Practice Management Alert

Payer Updates:

Primary Care May See Increased Payments Next Year Under CMS Proposed Rule

Plus, start getting prior authorization for Highmark patients for certain therapy services.

In early July, the CMS announced a proposed rule that would update the Medicare Physician Fee Schedule (MPFS) reimbursement rates for 2013. CMS says the rule would result in nearly a 7 percent payment increase for family practitioners and other primary care providers an increase of 3 to 5 percent.

"The 7 percent increase for family physicians comes from a proposal that continues the Administration's policies to promote high quality, patient-centered care," according to the CMS press release. "For CY 2013, CMS is proposing for the first time to explicitly pay for the care required to help a patient transition back to the community following a discharge from a hospital or nursing facility. The proposal calls for CMS to make a separate payment to a patient's community physician or practitioner to coordinate the patient's care in the 30 days following a hospital or skilled nursing facility stay."

Just as has been the case since 2002, CMS also projects a large decrease in the MPFS reimbursement rates under the Sustainable Growth Rate (SGR) methodology since the 2012 adjustment expires at the end of this year. Your payments are projected to go down 27 percent. Keep in mind, however, Congress has acted to avert the cuts every year since 2003.

Stay tuned to Medical Office Billing & Collections Alert for all the fee schedule payment news as the year continues.

In other news:

In mid-June, Pittsburgh, Pa.-based Highmark announced that starting September 1, it will begin requiring prior authorization for some physical therapy, occupational therapy and manipulation services.
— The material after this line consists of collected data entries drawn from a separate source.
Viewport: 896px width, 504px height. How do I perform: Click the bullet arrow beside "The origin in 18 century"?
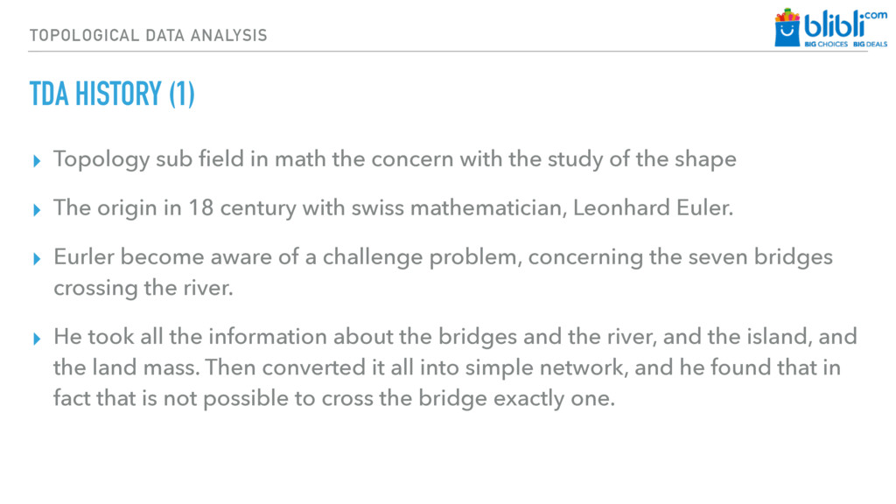point(36,211)
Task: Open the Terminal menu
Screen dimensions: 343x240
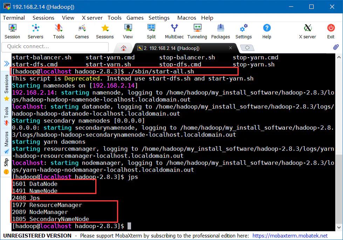Action: point(14,18)
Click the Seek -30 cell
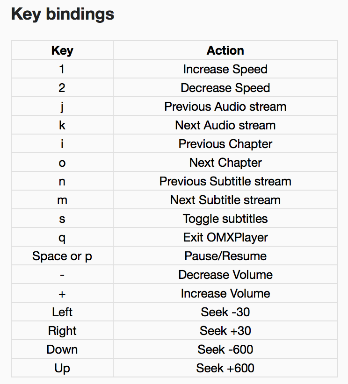 coord(225,312)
The payer said in a press release that the new requirements are "designed to promote appropriate utilization of services and address growing customer concerns over unwarranted variations in the delivery of care that contributes to rising health care costs."
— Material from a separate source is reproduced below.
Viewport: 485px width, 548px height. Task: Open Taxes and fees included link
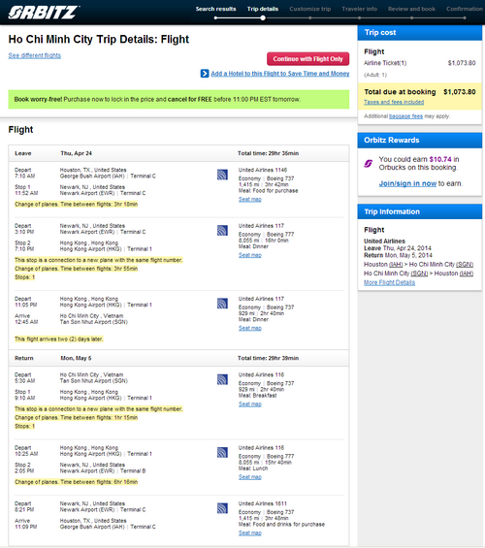(394, 102)
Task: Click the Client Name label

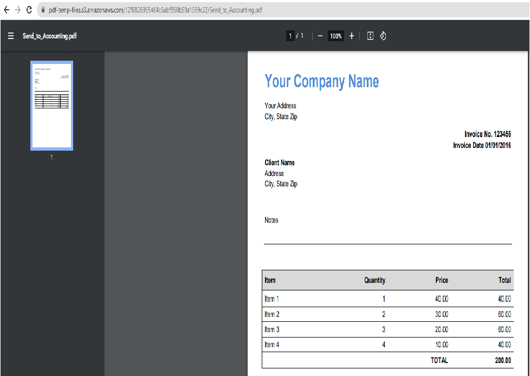Action: click(279, 163)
"This prior authorization requirement only takes effect after the first eight visits," said Virginia Calega, M.D., Highmark's vice president of medical management and policy in the press release. "If additional visits are medically necessary, we simply want to ensure there is a proper and appropriate treatment plan in place." According to Highmark, nearly two-thirds of members have their needs met and resolved within eight visits.